Carmin Reiss is seeking a 10th term as Town Moderator. She is running unopposed and has said this will be her last term.
2025-Sample-BallotApparent alliances
Candidates launched their campaigns beginning late last year.
As lawn signs have proliferated, some residents have noted apparent alignments or affinities. Akehurst-Moore, Laurin, Anderson, and Pisharody’s signs often appear together. The same goes for Boehm, Hartman, and Williams.
The former group has held joint events; the latter has not. Candidates all denied running coordinated campaigns in interviews with The Concord Bridge.
Office-seekers ran a gantlet of forums, including one last month that broke League of Women Voters attendance records at the Town House.

Over the course of the campaign, redevelopment of the MCI-Concord prison property was a regular topic of discussion, as were spending, residential taxes, and calls for more commercial development.
Stakeholders also decried hurtful attacks, with some saying campaign trail criticism had turned bitterly personal and that they hoped for a more collegial post-election tone.
Tabs on turnout
Observers have their eye on voter turnout. Thirty-one percent of registered voters cast a ballot last spring, more than doubling the average turnout from recent years with contested elections.

Photo: Celeste Katz Marston/The Concord Bridge
As of March 27, five days before the vote-by-mail application deadline on April 1, Town Clerk Kaari Mai Tari said her office had mailed 1,568 ballots. Officials had processed 177 in-person absentee voters. Last year, the clerk’s office distributed 3,573 ballots and recorded 271 in-person absentee ballots.

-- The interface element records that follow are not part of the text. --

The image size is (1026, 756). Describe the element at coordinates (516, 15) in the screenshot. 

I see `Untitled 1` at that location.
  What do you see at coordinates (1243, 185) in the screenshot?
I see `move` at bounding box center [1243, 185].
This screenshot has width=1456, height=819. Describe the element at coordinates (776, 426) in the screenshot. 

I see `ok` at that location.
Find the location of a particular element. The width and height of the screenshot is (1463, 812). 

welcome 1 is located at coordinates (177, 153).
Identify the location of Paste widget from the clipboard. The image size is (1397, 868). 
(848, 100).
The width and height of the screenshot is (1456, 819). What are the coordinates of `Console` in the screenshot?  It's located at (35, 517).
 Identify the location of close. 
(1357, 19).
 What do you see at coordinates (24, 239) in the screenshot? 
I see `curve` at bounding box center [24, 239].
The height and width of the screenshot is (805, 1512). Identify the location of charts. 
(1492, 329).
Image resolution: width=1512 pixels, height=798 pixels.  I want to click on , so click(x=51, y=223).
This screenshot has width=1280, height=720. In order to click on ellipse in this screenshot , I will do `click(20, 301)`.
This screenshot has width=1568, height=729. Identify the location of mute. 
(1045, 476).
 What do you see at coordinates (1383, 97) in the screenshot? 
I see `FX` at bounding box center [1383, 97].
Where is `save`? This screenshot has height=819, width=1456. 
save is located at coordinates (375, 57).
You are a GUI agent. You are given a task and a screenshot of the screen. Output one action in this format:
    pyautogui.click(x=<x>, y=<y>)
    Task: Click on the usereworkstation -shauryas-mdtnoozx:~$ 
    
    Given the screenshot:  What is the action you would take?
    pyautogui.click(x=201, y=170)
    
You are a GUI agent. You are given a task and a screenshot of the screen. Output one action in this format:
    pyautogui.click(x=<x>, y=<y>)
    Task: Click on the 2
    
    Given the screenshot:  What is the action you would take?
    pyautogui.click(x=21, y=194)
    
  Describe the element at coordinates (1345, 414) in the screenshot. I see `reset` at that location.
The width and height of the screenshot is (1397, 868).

As she shared the data, Tari said, “It’s hard to compare this year’s vote-by-mail activity with 2024,” a presidential election year. Uncertainties abound, including questions about how many ballots will be returned. (Fewer than half of voters who requested ballots in 2024 ultimately sent them back.)
‘The greatest gift’
Akehurst-Moore, Boehm, Laurin, and Williams shook hands with voters at a March 27 Concord Housing Authority meet-and-greet.
As the candidates mingled, Michelle Caulfield said she had not been paying close attention to the campaign — but was excited to learn more and called voting “the greatest gift that we’ve been given in this country.”
Other tenants echoed Caulfield’s civic spirit. “If you want to have some sort of say in your community, you have to [vote],” KK Nielsen told The Bridge.
In a tumultuous national climate, Nielsen said, local elections matter even more than usual.
“That’s basically all you have,” resident Bea Fousek said. “You don’t control the government or the town or anything. But you do control your personal vote.”